Let $P\in\mathbb{C}[X]$ of degree greater than $1$. Assume by contradiction that $P$ has no roots in $\mathbb{C}$ and let define: $$f:=\frac{1}{P}.$$ $f$ is holomorphic on $\mathbb{C}$ and is bounded since: $$\lim_{z\to\pm\infty}|f(z)|=0.$$ Therefore, using Liouville's theorem, $f$ is constant and so is $P$, a contradiction.
How about a proof in two parts:
$\bullet$ If $R$ is a real-closed field, then $R[X]/(X^2+1)$ is algebraically closed.
$\bullet$ $\mathbb R$ is a real-closed field.
In my opinion, the most beautiful proofs are the purely algebraic ones. We need a little analysis, but only enough to show that every odd degree polynomial over $\mathbb{R}$ has a root, which follows from the Intermediate Value Theorem (we can't really do better than this, since we must use completeness of $\mathbb{R}$ in some way for the theorem to hold).

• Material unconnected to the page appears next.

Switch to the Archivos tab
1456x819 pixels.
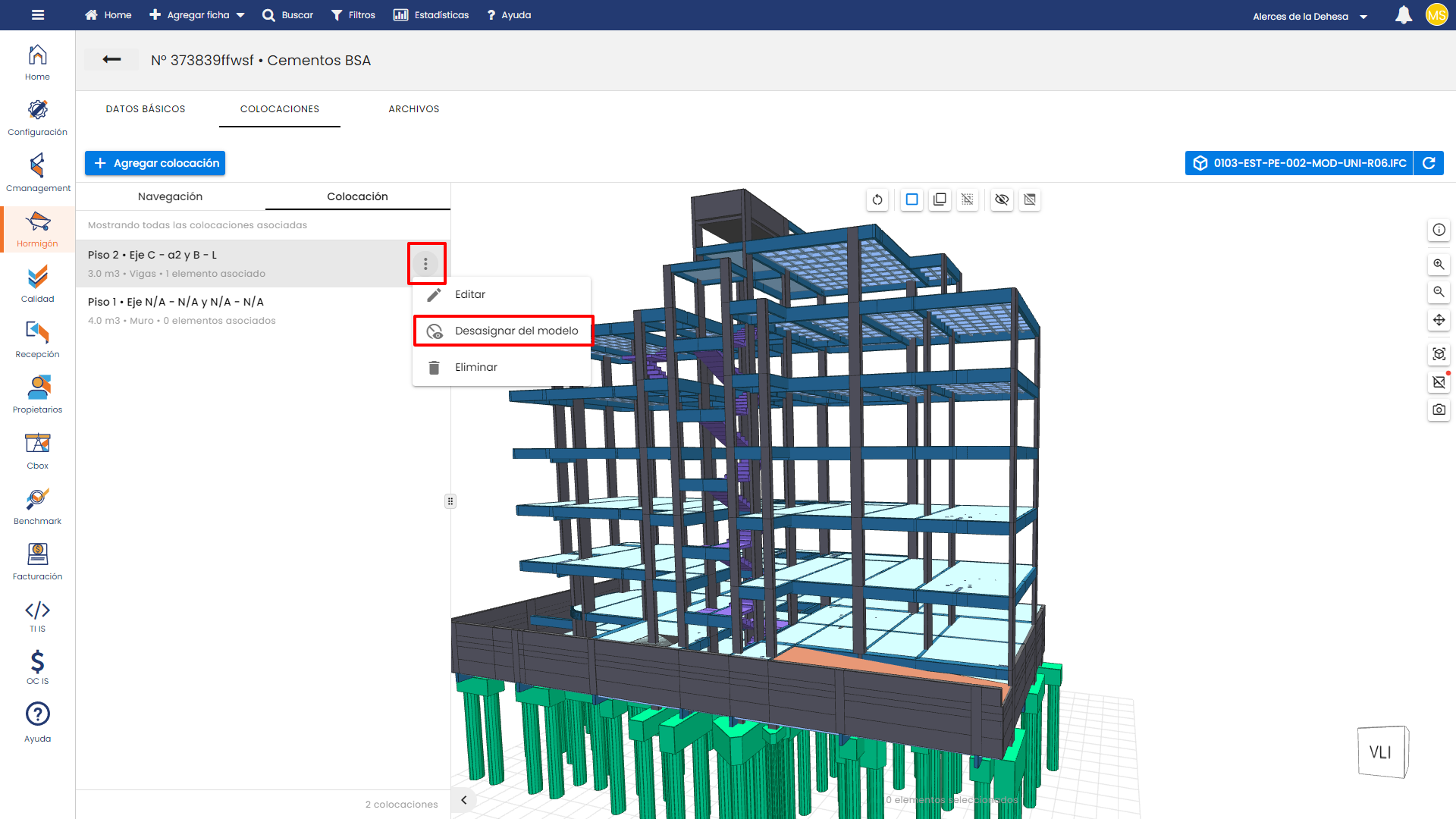(x=414, y=109)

Suppose that $\mathbb{R}\subset F$ is a finite extension of fields. If we can show that it has degree $\leq 2$, then the FTA follows.
Let $G$ be the Galois group $\operatorname{Gal}(F/\mathbb{R})$, and let $H$ be a Sylow $2$-subgroup of $G$. $H$ has odd index, so the fixed field $F^H$ of $H$ has odd degree. But a nontrivial extension of $\mathbb{R}$ of odd degree would give us an odd-degree polynomial with no root, so we have $F^H = \mathbb{R}\implies H=G$, so $G$ is a $2$-group.
If $|G|=1$ or $|G|=2$, we are done. If $|G|\geq 4$, then $G$ has a subgroup of index $2$ containing a subgroup of index $4$ (by general facts about $p$-groups). By Galois, these correspond to a degree $2$ extension of $\mathbb{C}$, which is impossible by the quadratic formula.